Franco Coladipietro is currently the Village President in Bloomingdale, Illinois and previously served as a Republican member of the Illinois House of Representatives representing Illinois' 45th House District. In 2006 Coladipietro unseated Republican incumbent Roger Jenisch in the Republican Primary, and went on to defeat Democrat Rob Bisceglie in the general election. He was elected to three terms in the Illinois House of Representatives and served as the minority spokesman for the Financial Institutions Committee and as a member of the Legislative Ethics Commission. Coladipietro chose not to run for re-election in 2012, and instead successfully ran for Bloomingdale Village President in 2013, unseating 20-year incumbent Robert Iden.

Coladipietro is a partner with the law firm of Amari & Locallo.
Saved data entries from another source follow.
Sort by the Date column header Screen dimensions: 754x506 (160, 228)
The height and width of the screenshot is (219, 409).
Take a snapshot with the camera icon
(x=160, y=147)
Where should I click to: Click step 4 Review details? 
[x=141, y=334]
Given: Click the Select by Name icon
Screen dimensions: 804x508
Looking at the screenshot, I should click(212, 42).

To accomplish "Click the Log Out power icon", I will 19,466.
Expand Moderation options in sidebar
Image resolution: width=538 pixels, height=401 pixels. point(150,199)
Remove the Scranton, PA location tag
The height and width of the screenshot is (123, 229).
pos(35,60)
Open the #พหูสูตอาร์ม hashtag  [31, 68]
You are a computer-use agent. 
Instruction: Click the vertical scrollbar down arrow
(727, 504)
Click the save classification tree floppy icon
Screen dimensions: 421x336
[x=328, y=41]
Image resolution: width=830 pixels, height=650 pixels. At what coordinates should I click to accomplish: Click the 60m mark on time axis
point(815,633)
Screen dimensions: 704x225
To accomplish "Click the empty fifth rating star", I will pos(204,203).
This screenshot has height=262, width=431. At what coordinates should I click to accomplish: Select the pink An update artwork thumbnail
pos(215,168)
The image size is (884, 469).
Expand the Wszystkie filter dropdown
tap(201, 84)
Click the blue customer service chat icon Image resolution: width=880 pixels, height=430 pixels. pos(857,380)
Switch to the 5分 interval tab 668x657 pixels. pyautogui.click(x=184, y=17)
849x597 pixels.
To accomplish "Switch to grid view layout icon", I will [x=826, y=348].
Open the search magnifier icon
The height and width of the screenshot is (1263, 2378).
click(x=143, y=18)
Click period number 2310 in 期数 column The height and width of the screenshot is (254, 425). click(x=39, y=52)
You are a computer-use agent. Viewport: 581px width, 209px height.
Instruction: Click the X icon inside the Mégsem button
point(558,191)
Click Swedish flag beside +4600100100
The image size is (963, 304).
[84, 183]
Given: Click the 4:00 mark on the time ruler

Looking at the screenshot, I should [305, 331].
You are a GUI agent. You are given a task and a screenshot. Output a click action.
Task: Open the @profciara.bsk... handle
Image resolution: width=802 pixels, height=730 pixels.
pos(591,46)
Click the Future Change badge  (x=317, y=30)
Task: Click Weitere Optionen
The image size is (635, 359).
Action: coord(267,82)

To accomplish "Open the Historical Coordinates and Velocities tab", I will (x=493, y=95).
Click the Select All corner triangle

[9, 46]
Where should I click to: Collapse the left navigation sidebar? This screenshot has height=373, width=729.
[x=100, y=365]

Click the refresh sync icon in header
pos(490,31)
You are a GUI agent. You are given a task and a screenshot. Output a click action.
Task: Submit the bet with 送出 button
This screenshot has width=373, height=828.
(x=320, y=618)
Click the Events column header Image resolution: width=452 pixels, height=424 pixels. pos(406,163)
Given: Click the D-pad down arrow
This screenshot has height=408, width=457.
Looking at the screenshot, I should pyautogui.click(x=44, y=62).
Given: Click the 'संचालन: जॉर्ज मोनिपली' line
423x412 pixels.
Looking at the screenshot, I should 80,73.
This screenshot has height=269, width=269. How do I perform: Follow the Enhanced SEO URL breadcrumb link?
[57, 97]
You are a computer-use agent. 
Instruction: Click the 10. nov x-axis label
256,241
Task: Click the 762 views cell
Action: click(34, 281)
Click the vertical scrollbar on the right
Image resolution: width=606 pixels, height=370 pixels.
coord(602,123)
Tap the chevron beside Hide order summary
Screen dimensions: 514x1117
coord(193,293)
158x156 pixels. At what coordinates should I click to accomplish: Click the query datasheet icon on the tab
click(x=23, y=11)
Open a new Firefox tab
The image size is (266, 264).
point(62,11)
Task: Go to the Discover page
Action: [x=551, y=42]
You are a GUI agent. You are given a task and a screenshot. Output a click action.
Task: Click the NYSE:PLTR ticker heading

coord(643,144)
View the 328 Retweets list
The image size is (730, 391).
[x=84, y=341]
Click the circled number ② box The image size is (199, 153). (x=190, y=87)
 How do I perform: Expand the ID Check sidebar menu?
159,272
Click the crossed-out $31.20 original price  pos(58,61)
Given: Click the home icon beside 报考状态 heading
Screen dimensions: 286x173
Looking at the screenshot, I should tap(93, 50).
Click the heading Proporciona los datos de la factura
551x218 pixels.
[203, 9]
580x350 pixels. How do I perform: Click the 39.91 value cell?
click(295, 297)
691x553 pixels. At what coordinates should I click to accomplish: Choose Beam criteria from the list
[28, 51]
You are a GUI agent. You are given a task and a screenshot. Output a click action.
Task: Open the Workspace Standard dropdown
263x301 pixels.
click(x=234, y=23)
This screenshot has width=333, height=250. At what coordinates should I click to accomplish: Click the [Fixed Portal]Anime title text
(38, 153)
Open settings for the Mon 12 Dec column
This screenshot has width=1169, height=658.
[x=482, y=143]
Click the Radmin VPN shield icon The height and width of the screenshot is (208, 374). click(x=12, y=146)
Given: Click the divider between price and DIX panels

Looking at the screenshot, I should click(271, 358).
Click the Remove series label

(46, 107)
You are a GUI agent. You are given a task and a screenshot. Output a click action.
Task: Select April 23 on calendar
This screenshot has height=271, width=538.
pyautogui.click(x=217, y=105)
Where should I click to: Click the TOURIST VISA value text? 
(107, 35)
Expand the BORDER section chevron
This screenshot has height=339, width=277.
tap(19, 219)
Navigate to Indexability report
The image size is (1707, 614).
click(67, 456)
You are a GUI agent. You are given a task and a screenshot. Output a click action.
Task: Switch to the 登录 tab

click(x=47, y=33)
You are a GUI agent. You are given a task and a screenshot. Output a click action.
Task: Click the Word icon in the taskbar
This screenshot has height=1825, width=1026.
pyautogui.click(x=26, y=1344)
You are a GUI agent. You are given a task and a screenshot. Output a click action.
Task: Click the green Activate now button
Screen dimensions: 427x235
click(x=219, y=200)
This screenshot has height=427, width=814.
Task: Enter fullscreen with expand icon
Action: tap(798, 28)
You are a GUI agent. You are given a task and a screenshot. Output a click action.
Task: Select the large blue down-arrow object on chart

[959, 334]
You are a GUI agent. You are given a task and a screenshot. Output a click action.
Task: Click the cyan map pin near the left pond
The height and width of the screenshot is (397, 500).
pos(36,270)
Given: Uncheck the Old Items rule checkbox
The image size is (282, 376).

He practices exclusively in the area of property tax assessment matters on a nationwide basis.  His representative client base includes national REITs, property management firms and commercial and industrial property owners.  Coladipietro holds a Juris Doctor from John Marshall Law School and served as a Staff Editor for The John Marshall Law Review.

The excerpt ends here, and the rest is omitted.